-- Source data --
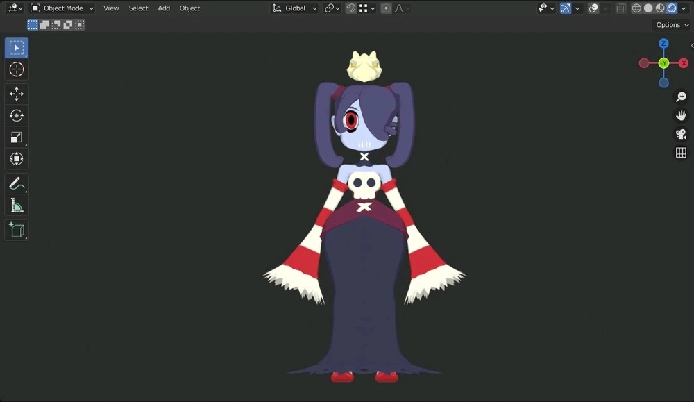This screenshot has width=694, height=402.
Task: Open the View menu
Action: coord(111,8)
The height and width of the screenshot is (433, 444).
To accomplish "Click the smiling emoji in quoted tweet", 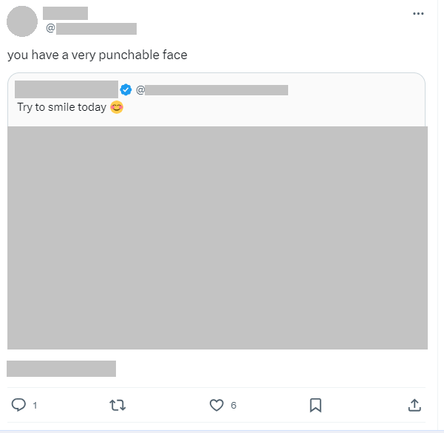I will click(116, 108).
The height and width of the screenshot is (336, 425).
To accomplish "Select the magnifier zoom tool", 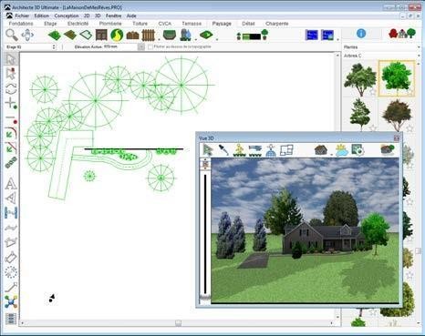I will [x=12, y=36].
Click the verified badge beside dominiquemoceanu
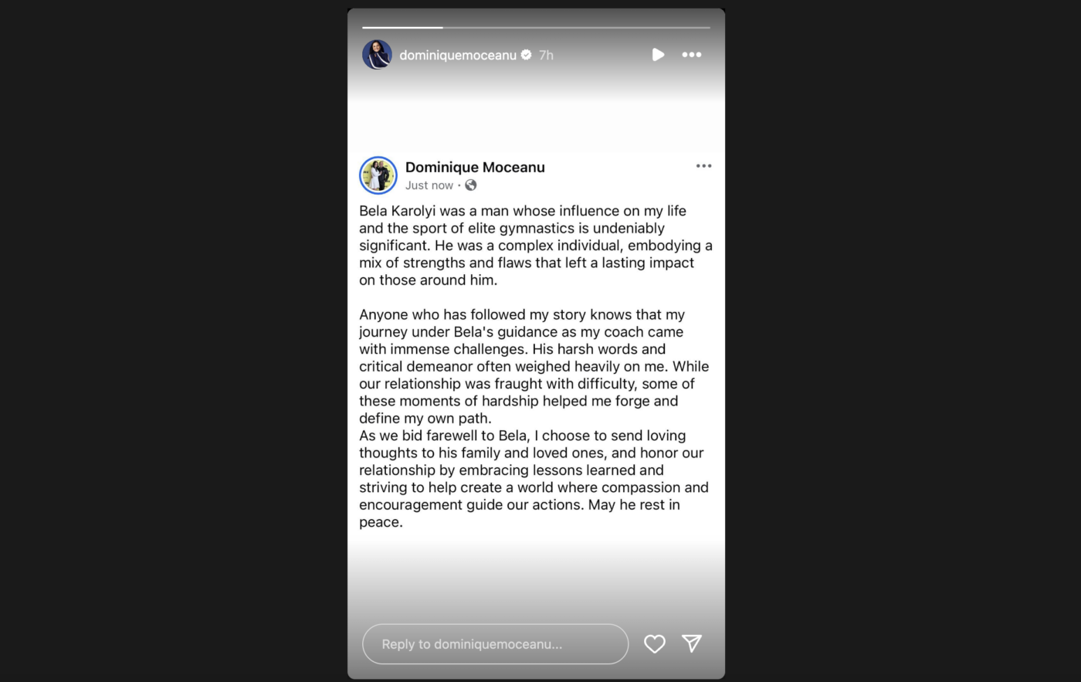The width and height of the screenshot is (1081, 682). [527, 55]
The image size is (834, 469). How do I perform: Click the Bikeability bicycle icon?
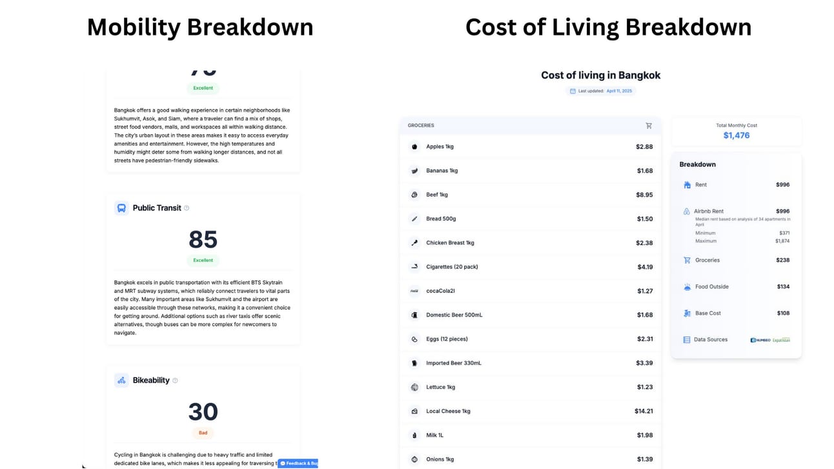click(x=121, y=381)
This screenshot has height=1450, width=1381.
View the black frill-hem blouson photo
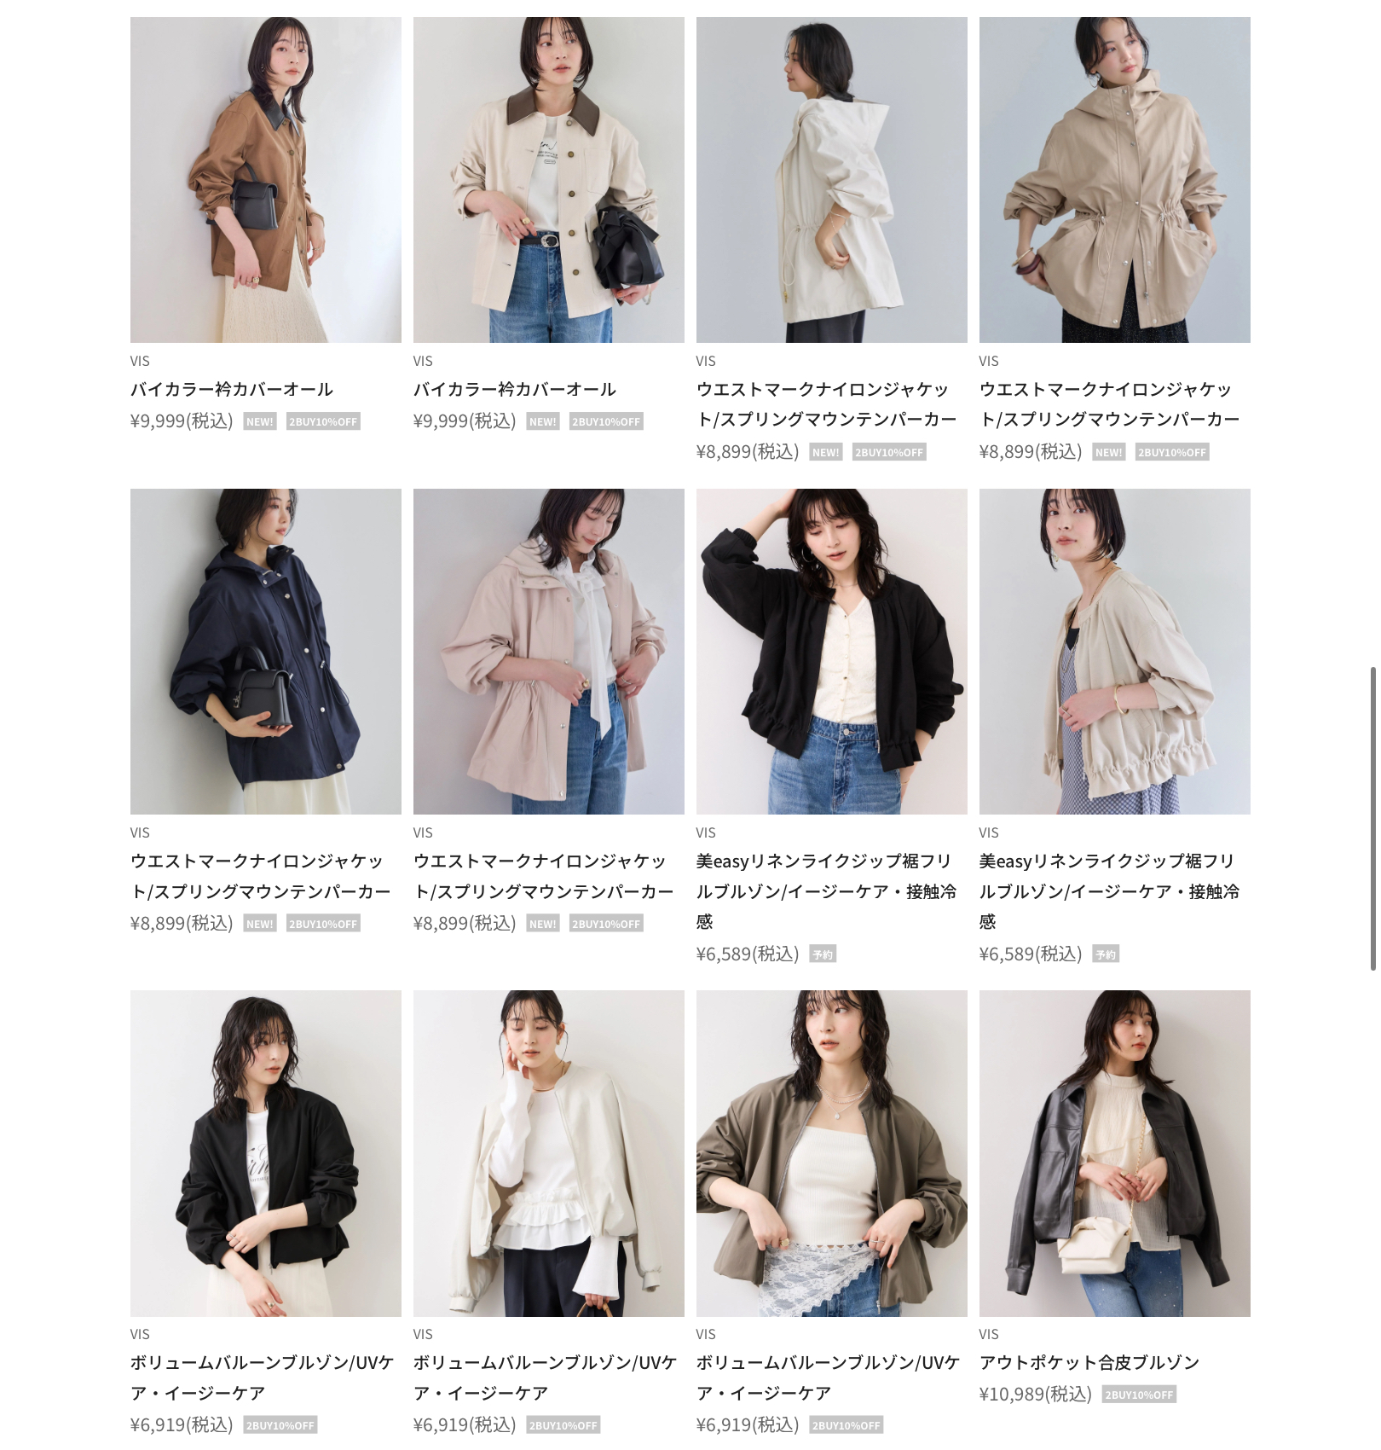831,652
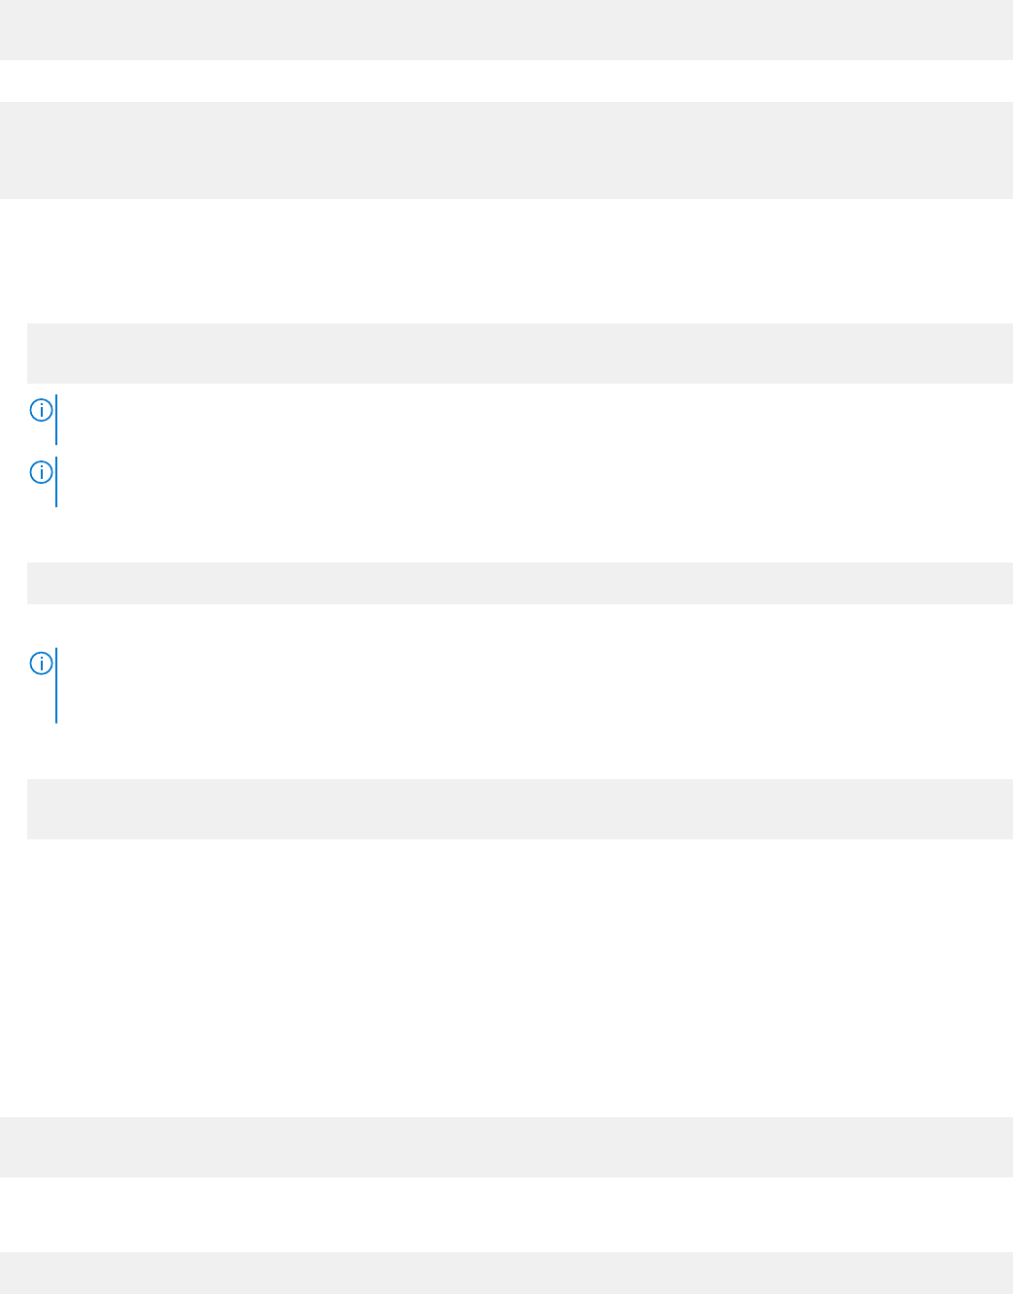
Task: Click the tallest gray code block near the top
Action: pos(506,151)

-- Prompt --
Print, exactly as written, the lines from the one containing "The image size" to the end of the material, both ends included, and nothing else; no pictures.

-- Written solution --
The image size is (834, 469). How do I perform: Click the Bikeability bicycle icon?
click(x=121, y=381)
This screenshot has height=1450, width=1381.
View the black frill-hem blouson photo
831,652
Task: Click the tallest gray code block near the top
Action: pos(506,151)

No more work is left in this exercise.